Below are some content types and ideas you can begin to implement.
- Fill-in-the-blank posts (e.g. “If I had _______ I would _________”)
- Tag posts (e.g. Tag your favorite ________)
- Photos: candid shots of your students, campus activities, your employees/staff, or snap shots of the campus landscape.
- Infographics: Students feel a sense of pride and connectedness when they can share some information about their campus. Create infographics that share campus history, facts, demographics and tips.
- Digital guides: upload your campus publications to Issu and share those information guides and campus magazines online.
- Fan photos: Search for hashtags related to your college or university on Facebook, Instagram and Twitter and repost or feature it on your channels.
- Photo Collage: Whether it’s advice on what to wear to a particular event, things to bring or places to go, a visual advice piece is not only helpful but easily shareable.

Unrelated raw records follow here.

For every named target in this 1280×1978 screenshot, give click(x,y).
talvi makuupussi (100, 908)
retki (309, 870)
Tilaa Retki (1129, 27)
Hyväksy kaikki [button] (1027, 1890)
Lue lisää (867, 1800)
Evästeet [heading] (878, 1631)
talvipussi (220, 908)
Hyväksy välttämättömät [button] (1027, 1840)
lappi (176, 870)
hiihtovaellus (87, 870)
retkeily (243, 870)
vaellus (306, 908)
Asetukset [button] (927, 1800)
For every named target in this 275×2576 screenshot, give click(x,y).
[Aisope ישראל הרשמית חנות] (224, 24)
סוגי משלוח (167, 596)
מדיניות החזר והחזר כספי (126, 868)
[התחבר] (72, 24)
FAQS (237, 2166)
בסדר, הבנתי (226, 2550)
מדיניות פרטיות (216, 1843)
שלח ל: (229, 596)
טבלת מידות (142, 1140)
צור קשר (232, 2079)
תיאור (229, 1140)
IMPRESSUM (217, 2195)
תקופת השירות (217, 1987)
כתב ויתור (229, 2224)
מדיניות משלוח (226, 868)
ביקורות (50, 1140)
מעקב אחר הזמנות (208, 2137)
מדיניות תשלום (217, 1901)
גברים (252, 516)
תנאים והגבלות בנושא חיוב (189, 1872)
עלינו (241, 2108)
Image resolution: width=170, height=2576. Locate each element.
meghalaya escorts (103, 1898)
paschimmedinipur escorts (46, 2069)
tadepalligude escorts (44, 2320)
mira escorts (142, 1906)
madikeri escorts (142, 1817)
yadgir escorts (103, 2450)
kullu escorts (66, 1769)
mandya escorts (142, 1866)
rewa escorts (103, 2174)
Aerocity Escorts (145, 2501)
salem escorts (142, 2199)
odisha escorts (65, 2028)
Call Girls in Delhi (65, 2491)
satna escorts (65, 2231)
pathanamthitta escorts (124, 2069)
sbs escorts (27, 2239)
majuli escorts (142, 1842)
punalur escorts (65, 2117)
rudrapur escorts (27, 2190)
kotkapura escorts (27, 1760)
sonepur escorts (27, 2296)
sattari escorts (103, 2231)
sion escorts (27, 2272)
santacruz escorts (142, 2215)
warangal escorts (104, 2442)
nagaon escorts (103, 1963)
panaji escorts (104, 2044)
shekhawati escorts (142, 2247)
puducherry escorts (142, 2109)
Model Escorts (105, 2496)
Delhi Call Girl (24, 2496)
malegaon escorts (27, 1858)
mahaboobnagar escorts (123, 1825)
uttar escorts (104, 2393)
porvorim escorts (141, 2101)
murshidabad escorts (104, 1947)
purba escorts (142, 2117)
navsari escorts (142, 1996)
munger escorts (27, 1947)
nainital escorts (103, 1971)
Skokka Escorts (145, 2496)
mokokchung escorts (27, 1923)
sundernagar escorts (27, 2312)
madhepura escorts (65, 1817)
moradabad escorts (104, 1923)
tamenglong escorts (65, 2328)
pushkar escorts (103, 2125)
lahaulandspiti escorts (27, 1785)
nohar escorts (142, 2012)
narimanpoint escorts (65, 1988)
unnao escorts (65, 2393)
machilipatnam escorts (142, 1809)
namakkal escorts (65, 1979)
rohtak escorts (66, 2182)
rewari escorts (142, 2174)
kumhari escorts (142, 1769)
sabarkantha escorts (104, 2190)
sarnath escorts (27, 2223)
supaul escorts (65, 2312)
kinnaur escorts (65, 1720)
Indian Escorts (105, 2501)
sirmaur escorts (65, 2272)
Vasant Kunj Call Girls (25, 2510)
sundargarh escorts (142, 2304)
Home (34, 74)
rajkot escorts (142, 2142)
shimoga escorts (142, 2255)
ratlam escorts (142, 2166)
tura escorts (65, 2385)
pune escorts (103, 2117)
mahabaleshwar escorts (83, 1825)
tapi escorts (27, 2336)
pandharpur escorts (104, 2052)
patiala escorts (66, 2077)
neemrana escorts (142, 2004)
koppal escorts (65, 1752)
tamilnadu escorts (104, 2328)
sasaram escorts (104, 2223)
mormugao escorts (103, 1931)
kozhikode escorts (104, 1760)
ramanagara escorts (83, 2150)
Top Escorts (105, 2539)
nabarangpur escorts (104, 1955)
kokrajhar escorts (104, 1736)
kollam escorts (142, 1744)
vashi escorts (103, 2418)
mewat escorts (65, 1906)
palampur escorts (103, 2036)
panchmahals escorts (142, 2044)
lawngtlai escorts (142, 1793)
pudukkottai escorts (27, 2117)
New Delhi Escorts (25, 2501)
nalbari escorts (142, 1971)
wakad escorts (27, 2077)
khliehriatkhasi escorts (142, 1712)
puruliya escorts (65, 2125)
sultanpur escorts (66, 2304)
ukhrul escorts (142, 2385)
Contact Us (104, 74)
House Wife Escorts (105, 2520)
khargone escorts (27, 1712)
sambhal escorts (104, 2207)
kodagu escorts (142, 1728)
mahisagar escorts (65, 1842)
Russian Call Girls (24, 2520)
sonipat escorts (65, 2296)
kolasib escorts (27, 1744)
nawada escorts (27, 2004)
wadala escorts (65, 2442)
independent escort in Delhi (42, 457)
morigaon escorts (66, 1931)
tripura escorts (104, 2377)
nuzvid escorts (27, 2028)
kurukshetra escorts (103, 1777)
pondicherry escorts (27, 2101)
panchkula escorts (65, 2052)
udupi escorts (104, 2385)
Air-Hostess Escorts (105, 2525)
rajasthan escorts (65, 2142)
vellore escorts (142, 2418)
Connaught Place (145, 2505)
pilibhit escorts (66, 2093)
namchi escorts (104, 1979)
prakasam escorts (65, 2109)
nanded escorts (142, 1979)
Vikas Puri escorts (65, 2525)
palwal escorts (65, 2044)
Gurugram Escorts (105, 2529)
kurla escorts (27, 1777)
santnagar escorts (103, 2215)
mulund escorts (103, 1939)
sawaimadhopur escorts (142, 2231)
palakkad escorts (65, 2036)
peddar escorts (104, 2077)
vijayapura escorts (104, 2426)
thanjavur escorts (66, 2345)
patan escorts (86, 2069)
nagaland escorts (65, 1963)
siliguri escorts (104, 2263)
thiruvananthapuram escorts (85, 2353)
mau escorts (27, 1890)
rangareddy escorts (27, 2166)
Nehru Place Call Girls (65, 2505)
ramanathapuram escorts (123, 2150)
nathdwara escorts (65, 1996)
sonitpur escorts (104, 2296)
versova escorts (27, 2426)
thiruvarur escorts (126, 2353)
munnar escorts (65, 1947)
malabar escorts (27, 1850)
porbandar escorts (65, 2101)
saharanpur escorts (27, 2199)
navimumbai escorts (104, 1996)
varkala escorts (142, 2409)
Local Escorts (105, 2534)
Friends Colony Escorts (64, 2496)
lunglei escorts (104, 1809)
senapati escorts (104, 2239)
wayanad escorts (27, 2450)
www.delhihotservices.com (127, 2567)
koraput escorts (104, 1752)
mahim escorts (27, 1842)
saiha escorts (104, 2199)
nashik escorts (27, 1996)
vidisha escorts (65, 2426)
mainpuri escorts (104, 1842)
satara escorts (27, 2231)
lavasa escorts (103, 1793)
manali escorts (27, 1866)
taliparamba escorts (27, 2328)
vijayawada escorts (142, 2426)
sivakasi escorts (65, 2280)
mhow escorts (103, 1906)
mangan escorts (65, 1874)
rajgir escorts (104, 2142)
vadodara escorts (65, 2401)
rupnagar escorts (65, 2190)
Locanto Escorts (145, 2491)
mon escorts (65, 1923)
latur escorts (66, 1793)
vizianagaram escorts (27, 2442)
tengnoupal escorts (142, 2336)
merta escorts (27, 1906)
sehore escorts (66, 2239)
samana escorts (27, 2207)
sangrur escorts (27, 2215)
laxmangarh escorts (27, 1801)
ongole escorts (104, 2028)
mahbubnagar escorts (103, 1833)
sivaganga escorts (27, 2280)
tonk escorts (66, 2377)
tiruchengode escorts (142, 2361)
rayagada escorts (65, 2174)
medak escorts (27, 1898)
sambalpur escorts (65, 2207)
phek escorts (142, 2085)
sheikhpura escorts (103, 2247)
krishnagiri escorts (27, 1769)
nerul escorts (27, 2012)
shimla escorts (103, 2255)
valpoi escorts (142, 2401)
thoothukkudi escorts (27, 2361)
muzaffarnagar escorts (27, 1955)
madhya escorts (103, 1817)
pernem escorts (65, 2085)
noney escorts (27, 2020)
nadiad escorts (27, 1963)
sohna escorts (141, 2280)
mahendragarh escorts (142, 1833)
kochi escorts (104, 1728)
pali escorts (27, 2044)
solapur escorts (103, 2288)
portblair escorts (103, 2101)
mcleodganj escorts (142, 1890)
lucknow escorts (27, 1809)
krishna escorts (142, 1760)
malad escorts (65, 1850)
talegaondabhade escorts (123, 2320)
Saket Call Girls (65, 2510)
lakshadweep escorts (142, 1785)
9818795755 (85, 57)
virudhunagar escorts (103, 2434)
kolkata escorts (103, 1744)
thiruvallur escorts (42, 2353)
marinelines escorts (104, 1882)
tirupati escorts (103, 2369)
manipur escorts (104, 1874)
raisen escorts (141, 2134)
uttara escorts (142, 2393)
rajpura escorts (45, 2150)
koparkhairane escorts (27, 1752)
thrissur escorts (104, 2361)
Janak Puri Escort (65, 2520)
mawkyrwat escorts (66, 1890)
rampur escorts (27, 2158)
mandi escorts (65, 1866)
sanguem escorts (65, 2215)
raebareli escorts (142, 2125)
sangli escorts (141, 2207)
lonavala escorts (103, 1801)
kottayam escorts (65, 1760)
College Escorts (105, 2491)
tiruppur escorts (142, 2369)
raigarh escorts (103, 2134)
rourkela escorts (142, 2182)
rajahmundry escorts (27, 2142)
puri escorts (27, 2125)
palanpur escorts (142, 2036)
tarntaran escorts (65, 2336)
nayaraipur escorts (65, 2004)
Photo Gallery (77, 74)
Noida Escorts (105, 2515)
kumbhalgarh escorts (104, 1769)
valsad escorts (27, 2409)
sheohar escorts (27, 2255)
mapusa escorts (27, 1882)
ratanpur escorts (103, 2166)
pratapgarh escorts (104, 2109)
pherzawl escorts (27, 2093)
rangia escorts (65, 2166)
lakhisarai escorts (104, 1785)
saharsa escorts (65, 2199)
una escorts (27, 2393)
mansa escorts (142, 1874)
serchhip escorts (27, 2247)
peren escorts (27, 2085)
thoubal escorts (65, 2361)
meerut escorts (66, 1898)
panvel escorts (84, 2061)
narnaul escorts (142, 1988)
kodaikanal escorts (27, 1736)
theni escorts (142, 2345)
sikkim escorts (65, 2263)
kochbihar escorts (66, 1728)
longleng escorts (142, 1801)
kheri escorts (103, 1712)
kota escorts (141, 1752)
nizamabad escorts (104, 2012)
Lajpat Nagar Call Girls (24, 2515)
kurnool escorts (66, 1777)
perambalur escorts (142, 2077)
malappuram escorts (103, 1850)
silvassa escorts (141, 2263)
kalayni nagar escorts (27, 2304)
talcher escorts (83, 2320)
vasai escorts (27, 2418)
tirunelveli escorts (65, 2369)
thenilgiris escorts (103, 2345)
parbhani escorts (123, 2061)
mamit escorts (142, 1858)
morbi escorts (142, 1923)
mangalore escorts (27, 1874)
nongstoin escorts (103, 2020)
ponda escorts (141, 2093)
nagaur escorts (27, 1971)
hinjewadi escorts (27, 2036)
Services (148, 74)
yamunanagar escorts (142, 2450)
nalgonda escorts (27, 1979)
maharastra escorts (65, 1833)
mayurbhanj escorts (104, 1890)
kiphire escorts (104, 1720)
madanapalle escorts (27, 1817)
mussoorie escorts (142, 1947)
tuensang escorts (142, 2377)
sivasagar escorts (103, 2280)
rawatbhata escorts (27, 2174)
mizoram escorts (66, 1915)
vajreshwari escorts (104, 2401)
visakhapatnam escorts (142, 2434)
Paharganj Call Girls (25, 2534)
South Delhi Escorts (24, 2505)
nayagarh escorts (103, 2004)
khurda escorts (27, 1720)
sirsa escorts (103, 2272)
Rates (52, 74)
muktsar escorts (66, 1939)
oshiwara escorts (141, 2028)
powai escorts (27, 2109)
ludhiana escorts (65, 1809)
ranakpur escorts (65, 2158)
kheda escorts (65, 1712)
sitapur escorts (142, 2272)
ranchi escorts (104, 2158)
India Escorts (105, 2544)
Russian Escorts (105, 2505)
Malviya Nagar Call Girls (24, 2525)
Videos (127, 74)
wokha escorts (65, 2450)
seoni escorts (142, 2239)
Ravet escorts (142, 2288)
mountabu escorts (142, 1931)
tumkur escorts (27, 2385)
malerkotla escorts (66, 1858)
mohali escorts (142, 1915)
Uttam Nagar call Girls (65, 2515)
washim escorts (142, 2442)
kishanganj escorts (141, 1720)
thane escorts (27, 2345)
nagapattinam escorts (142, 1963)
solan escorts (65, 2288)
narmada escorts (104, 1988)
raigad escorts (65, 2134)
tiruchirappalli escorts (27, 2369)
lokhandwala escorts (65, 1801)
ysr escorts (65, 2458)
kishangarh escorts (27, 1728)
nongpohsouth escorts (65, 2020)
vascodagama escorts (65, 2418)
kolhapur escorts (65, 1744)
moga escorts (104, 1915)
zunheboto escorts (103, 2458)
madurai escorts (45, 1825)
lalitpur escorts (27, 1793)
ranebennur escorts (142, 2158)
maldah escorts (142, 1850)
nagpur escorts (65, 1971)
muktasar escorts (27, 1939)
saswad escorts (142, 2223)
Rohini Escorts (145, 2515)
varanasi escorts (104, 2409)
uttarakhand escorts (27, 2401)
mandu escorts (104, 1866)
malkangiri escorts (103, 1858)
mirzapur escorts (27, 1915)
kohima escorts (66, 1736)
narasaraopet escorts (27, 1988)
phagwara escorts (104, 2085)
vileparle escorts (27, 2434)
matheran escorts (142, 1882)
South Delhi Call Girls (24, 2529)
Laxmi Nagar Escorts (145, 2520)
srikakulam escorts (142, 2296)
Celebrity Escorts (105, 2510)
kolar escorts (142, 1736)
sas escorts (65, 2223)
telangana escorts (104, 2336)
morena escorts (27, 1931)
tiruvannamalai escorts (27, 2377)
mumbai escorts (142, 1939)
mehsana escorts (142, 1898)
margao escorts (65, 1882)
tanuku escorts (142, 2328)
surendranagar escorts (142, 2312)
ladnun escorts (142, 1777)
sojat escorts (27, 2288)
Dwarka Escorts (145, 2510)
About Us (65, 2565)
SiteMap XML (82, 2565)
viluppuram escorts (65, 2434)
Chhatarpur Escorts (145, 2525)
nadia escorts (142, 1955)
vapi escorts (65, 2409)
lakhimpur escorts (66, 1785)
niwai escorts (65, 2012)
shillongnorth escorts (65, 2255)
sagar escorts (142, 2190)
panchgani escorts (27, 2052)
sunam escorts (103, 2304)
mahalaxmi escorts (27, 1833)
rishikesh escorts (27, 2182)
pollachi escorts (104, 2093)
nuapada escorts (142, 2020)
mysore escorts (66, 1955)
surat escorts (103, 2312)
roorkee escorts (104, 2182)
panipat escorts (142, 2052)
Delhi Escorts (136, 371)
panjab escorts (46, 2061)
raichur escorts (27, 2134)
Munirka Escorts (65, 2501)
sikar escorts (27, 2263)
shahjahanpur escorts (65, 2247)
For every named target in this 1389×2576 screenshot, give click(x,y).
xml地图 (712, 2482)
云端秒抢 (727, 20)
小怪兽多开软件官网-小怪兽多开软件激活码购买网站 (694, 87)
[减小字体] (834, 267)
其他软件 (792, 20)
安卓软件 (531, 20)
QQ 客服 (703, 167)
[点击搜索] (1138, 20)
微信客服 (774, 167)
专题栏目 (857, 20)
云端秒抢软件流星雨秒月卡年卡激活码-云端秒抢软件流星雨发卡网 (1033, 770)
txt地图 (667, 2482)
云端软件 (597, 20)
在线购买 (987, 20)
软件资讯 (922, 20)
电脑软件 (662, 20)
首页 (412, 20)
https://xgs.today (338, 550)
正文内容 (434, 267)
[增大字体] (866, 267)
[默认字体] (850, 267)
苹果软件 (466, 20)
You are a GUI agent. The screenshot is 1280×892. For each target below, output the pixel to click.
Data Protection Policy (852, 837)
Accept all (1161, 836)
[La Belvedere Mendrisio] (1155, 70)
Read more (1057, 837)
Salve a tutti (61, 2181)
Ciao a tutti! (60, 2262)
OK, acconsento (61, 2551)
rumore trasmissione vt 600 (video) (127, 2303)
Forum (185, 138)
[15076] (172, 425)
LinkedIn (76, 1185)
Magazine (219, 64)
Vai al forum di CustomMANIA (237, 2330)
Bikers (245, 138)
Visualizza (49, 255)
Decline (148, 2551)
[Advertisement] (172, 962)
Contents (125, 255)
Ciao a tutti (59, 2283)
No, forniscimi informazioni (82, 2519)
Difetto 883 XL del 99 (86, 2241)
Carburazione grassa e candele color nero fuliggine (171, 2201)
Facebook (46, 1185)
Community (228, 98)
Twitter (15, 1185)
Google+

- Twitter Trends: Amplify your reach by finding content that’s popular and trending on Twitter and jump into the conversation.
- Twitter Chats: Twitter chats are a great way to engage with your community. Chat for an hour about a pressing student topic, host a digital town hall or a Q&A with successful alumnus.
- ‘Caption this’: Post a photo and ask your fans to come up with creative or funny captions.
- Holidays and Monthly Observances: Create content around holidays that are occurring and observances such as Domestic Violence Month, Breast Cancer Awareness Month etc. Don’t forget to celebrate odd holidays like National Beard Day. Use a websites like Days of the Year to find out what today’s holiday is.
- Profile an employee: Let your followers virtually meet the people who make the magic happen.
- Badges: Celebrate student and happenings like Dean’s List, graduation, birthdays or even a large win for an athletic team by creating easily shareable graphics.
- Google+ hangout and live streams: Connect with students that are off-campus by live streaming events and hosting virtual panels and Q&A sessions.
Bonus: Promote your events and services
There’s a reason this one is last on the list and a bonus. There’s a time and a place for self-promotion on social media, but it shouldn’t be the main reason you are on it. Each channel is different, but a good rule of thumb to follow is 70% of content is informational, engaging and inspirational and 30% promotional.
In order to tell your story, you first need to become aware of what your story is. After you uncover your story, it is important to find and hone your authentic voice. How and what do you want to be portrayed, represented and known for? What do you believe in and want to promote? This process requires research to ensure that there is an accurate portrayal of your brand and institution. Remember that social media is all about conversations and storytelling. You want to use your brand’s channel to spark students’ interest, make them feel inspired, connected and motivated and build a connection that allows them to be invested and prideful.